Star Wars: Rebirth
A Guide to Star Wars Saga Edition Rules to those with much more familiarity to Dungeons and Dragons 3E Rules
I happen to know that some of the folks who I talked to about playing this game are familiar with D&D 3.0/3.5, and I want this guide to mostly be for those people. If you don’t know much or anything about D&D 3.0/3.5, you might be able to skip this article safely. But if you still want to read it, you might still get something out of it.
Anyways, you’ll find a lot of rules in Star Wars Saga Edition to be familiar with D&D 3.0/3.5, but theres still a few odd differences in the rules that are really quite different.
One thing about Saga Edition is that they have the same Core Mechanic as D&D 3.0/3.5, in that what you roll to make a check is a 1d20, then add any relevant modifiers, and then compare the result to a targeted number. In the long run, Saga Edition is just that too.
One thing you might notice is the lack of AC (Armor Class) and Saving Throws. In Star Wars Saga Edition, AC is rolled into 3 different defenses, and those are: Fortitude Defense, Reflex Defense, and Will Defense. When an attack is rolled to see if it hits, the attack roll is against the Reflex Defense. If an attack is rolled to see if it has an effect on the target’s mind, the attack roll is rolled against the target’s Will Defense, and if the attack is rolled to see if it has an effect on the target’s body, the attack roll is rolled against the target’s Fortitude Defense.
So, Defenses become the new AC and Saving Throws, merged together.
You might also notice Force Points. Force Points are a thing in Star Wars Saga Edition, which are similar to the Action Point introduced in D&D as an optional rule. The difference is, with Force Points, its flavored towards using the Force. In the books, you gain more Force Points by leveling up, but if you’ve playing in my previous D&D campaign, you’ll find that I don’t like leveling up all that fast, so you’ll gain Force Points another way instead of with leveling.
Another thing is Damage Threshold. This one is brand new, and your Damage Threshold is equal to your Fortitude Defense + Size Modifiers + Miscellaneous Modifiers. When an attack deals damage to you that goes above your Damage Threshold, then you get knocked down something called the Condition Track. Usually, you get knocked one step down the condition track, but sometimes its more than that. You want your condition track to be has high up as possible.
Also, if an attack reduces you to 0 hitpoints or less and who’s damage exceeds your Damage Threshold, then you instantly die.
The condition track has 5 steps. When you are 1 step down the track, you take a -1 penalty to all Defenses, Attack Rolls, Ability Checks, and Skill checks. If you are 2 steps down the track, you take a -2 penalty to all Defenses, Attack Rolls, Ability Checks, and Skill checks. 3 steps down means a -5 penalty to all of those things. 4 steps down means a -10 penalty on all of those things, and you move at half speed. Then 5 steps down makes you helpless.

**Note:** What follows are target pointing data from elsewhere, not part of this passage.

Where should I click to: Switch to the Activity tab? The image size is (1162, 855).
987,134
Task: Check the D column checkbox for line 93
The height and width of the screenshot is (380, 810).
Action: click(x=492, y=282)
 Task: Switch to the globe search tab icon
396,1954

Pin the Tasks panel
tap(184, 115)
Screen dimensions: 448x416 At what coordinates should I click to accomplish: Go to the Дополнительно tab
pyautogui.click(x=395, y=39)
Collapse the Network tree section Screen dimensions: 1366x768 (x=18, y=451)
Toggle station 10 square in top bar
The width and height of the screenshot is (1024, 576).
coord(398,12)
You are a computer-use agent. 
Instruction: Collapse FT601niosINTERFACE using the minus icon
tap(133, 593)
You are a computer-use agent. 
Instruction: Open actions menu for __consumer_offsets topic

Skills are another oddity. Where in D&D 3.0/3.5, you get Skill Ranks and Skill Points, and then you invest those Skill Points into your Skills to increase your rank in them. In Saga Edition, there are no Skill Points or Skill Ranks. What you have instead are simply Skills and Skill Training. When you start the game, you start with a certain number of Skills you are trained in. Once trained, you instantly get a +5 Bonus on all skill checks related to that skill, and you can use the Trained applications of that skill too. Plus, you gain a +1 bonus in that skill for every 2 character levels you have so long as if you are trained in that skill or if the skill is usable untrained.
If you want another skill to train in, you need to take up the feat Skill Training which will allow you to be trained in another skill.
You might notice that you don’t gain any more attacks as you level up. Instead, you gain more attacks when you take them as feats, such as Double Attack and Triple Attack, or if you take up Dual Weapon Mastery.
Otherwise, the whole system is very similar to D&D 3.0/3.5, and there are still some special rules and considerations, but you’ll have to read up on those yourself in the Core Rulebook.